BookRiff

If you don’t like to read, you haven’t found the right book

What is Google Pregel?

Pregel (a portmanteu of the words Parallel, Graph, and Google) is a data flow paradigm and system for large-scale graph processing created at Google to solve problems that are hard or expensive to solve using only the MapReduce framework.

What is Pregel used for?

Pregel is the system at Google that powers PageRank, which makes it a very interesting system to study. It is also the inspiration for Apache Giraph, which Facebook use to analyze their social graph. There are single machine-sized graph processing problems, and then there are distributed graph processing problems.

What is a Superstep?

A superstep consists of a unit of generic programming, which through a global communication component, makes thousands of parallel processing on a mass of data and sends it to a “meeting” called synchronization barrier.

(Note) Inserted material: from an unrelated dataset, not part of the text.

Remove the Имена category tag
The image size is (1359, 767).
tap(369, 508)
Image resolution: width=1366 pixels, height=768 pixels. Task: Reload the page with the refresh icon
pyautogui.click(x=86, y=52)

At this point, the data are grouped, and passed on to the next superstep chain.

What is Pregel API?

Pregel is a vertex-centric computation model to define your own algorithms via a user-defined compute function. Within that function, a node can receive messages from other nodes, typically its neighbors. Based on the received messages and its currently stored value, a node can compute a new value.

Is Pregel open source?

Pregel+ is not just another open-source Pregel implementation, but a substantially improved distributed graph computing system with effective message reduction. Compared with existing Pregel-like systems, Pregel+ provides simpler programming interface and yet achieves higher computational efficiency.

What is GraphX spark?

GraphX is a new component in Spark for graphs and graph-parallel computation. At a high level, GraphX extends the Spark RDD by introducing a new Graph abstraction: a directed multigraph with properties attached to each vertex and edge.

What is Spark Pregel?

Simple Pregel in Spark. Separate RDDs for immutable graph state and. for vertex states and messages at each iteration. Use groupByKey to perform each step. Cache the resulting vertex and message RDDs.

What is TinkerPop?

Apache TinkerPop™ is an open source, vendor-agnostic, graph computing framework distributed under the commercial friendly Apache2 license. When a data system is TinkerPop-enabled, its users are able to model their domain as a graph and analyze that graph using the Gremlin graph traversal language.